Wie will die EU verhindern, dass nach der Befreiung der Ukraine, in der Ukraine nicht ebensolche Verhältnisse entstehen, wie sie im Kosovo nach der Befreiung durch den Westen entstanden sind ?
Zu einem sehr wichtigen Punkt frage ich ganz konkret : Wird sich die EU dafür einsetzen, dass wieder aufgebauter / neu gebauter Wohnraum Eigentum der Bewohner wird, oder wird sich die EU eher dafür einsetzen, dass besagter Wohnraum in den Besitz privater Wohnungsunternehmen übergeht.
Mit freundlichen Grüßen
Bernd H.
Sehr geehrter Herr H.,
vielen Dank für Ihre Anfrage. Zunächst möchte ich bestärken, dass ich ebenfalls tagtäglich von dem Mut und der Willenskraft des ukrainischen Volks beeindruckt bin. Dem Einsatz für ihr Recht auf Freiheit und Frieden sowie die Verteidigung der demokratischen Werte gegen die brutalen Aggressionen von Putins Regime müssen wir unseren höchsten Respekt zollen. Das bedeutet für mich ganz klar: Die umfassende humanitäre, finanzielle und militärische Unterstützung der Ukraine im engen Schulterschluss mit unseren internationalen Partnern muss entschieden fortgesetzt werden. Nur so werden wir unserer Verantwortung gerecht und können den Ukrainerinnen und Ukrainern angesichts der russischen Verbrechen zur Seite stehen.
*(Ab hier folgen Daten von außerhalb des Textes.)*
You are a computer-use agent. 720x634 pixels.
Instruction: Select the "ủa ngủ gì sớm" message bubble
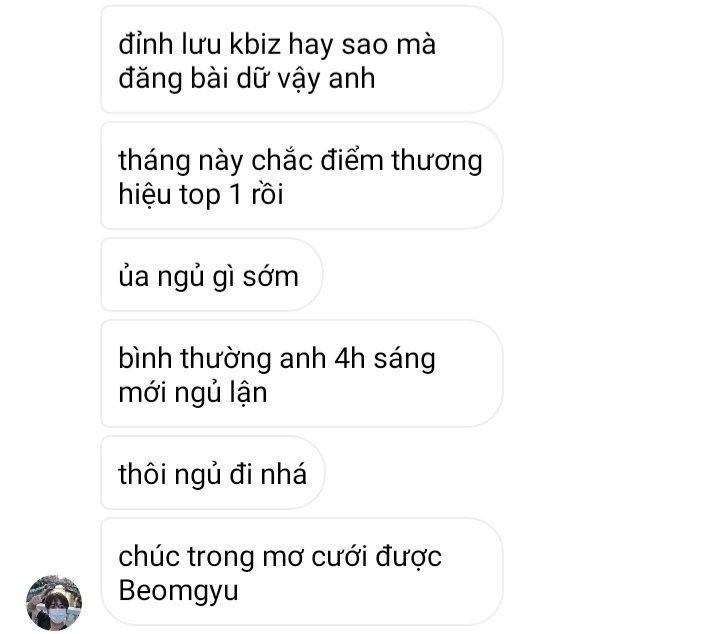point(211,275)
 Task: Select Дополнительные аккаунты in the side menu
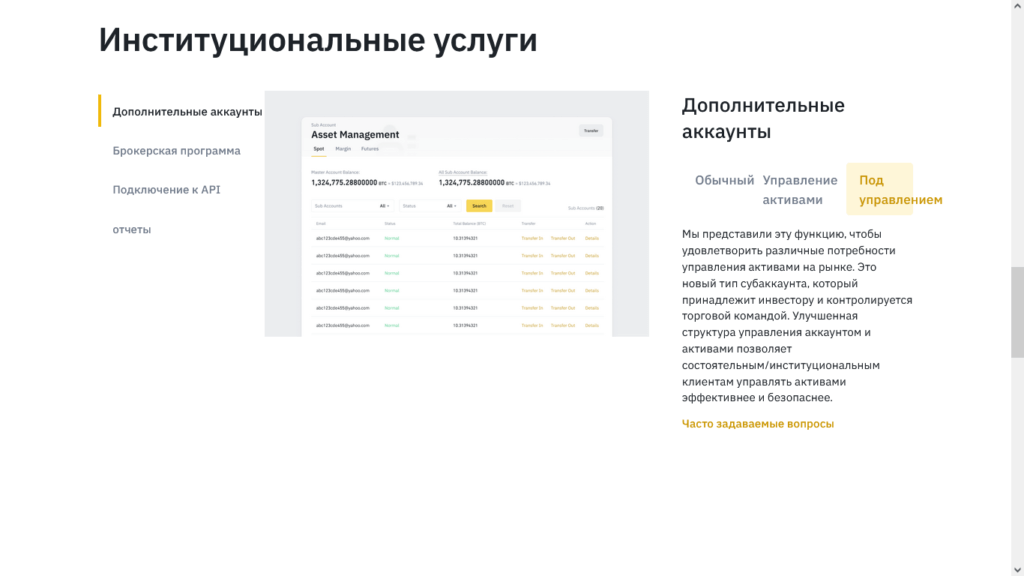187,112
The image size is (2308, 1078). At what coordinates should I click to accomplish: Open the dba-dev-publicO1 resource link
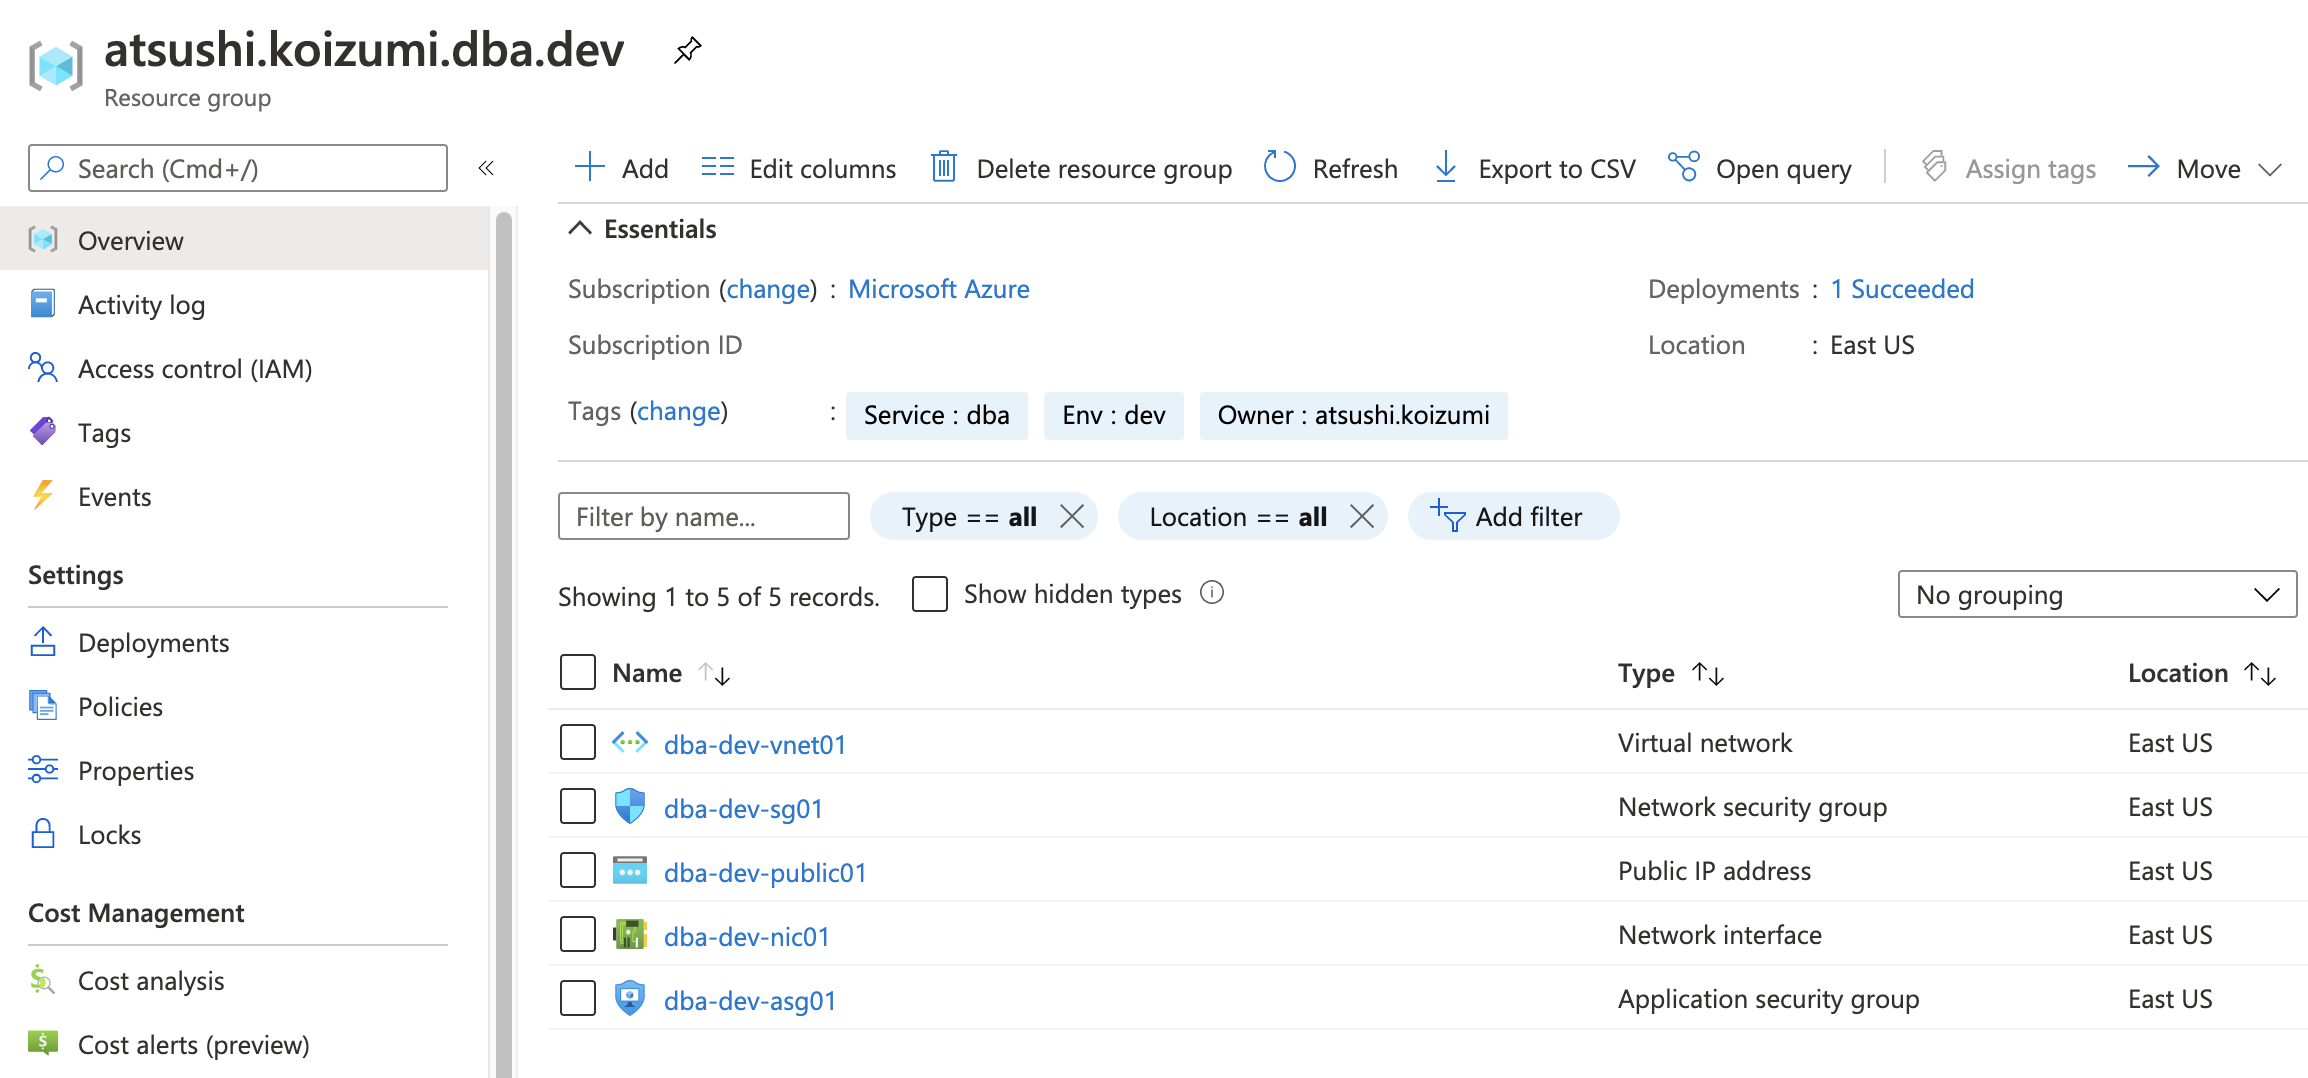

Für diese weitreichende Unterstützung hat sich die Bundesregierung aktiv eingesetzt, und wird dies weiter tun. Laut Berechnungen des Instituts für Weltwirtschaft in Kiel ist Deutschland der weltweit größte Geber für die Ukraine nach den USA. Die Gesamtsumme unserer bilateralen Unterstützungen beträgt bisher 14 Milliarden Euro. Ein Teil dieser Unterstützung dient auch dem von Ihnen erwähnten Wiederaufbau der Ukraine. Wie es die ukrainische Regierung und Nichtregierungsorganisation immer wieder betonen, ist der Wiederaufbau ein Prozess, der nicht nur in der Nachkriegszeit stattfinden wird, sondern bereits jetzt notwendig ist, um kritische Infrastruktur zu schützen und somit die wesentlichen Lebensgrundlagen für die Bevölkerung zu erhalten.
Beim Wiederaufbau des Wohnraums nach dem Kosovo-Konflikt in 1998/1999 kam es zu problematischen Eigentumsverhältnissen, die es in der Ukraine zu vermeiden gilt. Dafür legten die sogenannten „Lugano-Prinzipien“ der Luganokonferenz den Grundstein. Im letzten Sommer kamen eine breite Menge an Geberstaaten, Nichtregierungsorganisationen und Finanzinstituten mit der Ukraine in Lugano zusammen und sicherten massive finanzielle Mittel zu sowie skizzierten die Prinzipien dessen Ausschüttung. Es wurde sich darauf geeinigt einen transparenten, rechtstaatlichen, grünen und marktwirtschaftlichen Wiederaufbauprozess zu garantieren. Dementsprechend sollen private Unternehmen eingebunden, die grüne Transformation vorangebracht und die Rechtsstaatlichkeit systematisch gestärkt werden, um Vetternwirtschaft und Korruption einzudämmen. Weitere Details zur praktischen Umsetzung werden bei den Folgekonferenzen in dem Vereinigten Königreich in 2023 und Deutschland in 2024 vereinbart werden.
Die Lugano-Prinzipien sind demnach als Versicherung des Privateigentums zu werten. Sie lassen hoffen, dass die Zuordnung der Wohnräume (renovierter und neu errichteter Wohnräume) nach klaren demokratischen und rechtsstaatlichen Prinzipien und Regeln erfolgt. Dennoch gilt, dass Deutschland und die EU die Prozesse eng begleiten werden, aber die Ukraine für die Strukturen und Organisation des Wiederaufbaus selber verantwortlich ist.